Don’t run through a stitch
The stabbing pain in the tummy, otherwise known as a stitch, means that a player has taken on too many carbohydrates before starting training. This normally means too much pasta, maybe an hour or so earlier, or after a big meal. What has happened is that there is a sudden rush of sugar, increasing the amount of insulin the liver has to cope with. The liver squeezes and this is where you feel the real pain – the stitch.
Action: you should not run through a stitch. The pain will mean that you are not able to maintain a proper body shape and might cause you to injure yourself in another way. It is simply a case of stopping and waiting for the pain to subside.
Loss of performance through loss of water
It only takes a loss of three per cent of water from the body to impair the performance of most normal soccer players. Rehydration, the replacement of lost water, needs to occur at regular intervals, normally every 15 to 20 minutes. Ideally you need to replace the same amount of water with each drink.
However this sort of rehydration does not represent the game situations where water intake is not as controlled. If possible it is better to train as you play and this goes for rehydration. The body adapts through training to the conditions set, therefore benefiting the soccer player when they play in the game.

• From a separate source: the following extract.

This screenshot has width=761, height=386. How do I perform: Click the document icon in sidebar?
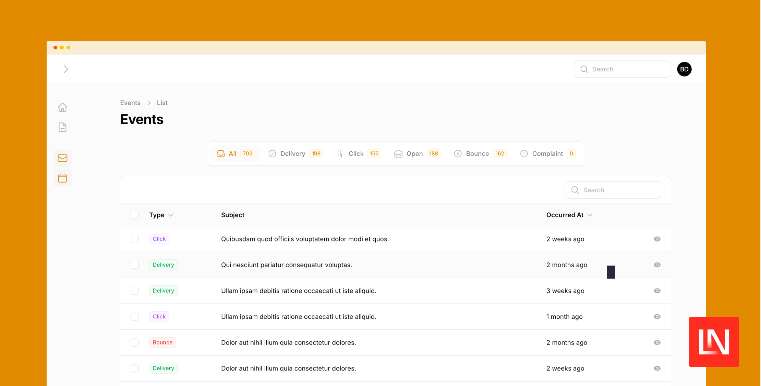pos(62,128)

Sleep repairs your muscles effectively
Most muscle repair occurs while you are asleep. This happens through something called deep orthodox sleep. Deep orthodox sleep lasts for 20 minutes on average and happens at most four or five times a night, but on average three times. You need five cycles to give the maximum muscle repair. A good night’s sleep is when you reach that five cycles, but for most that means two nights of sleeping well to get fully repaired muscles.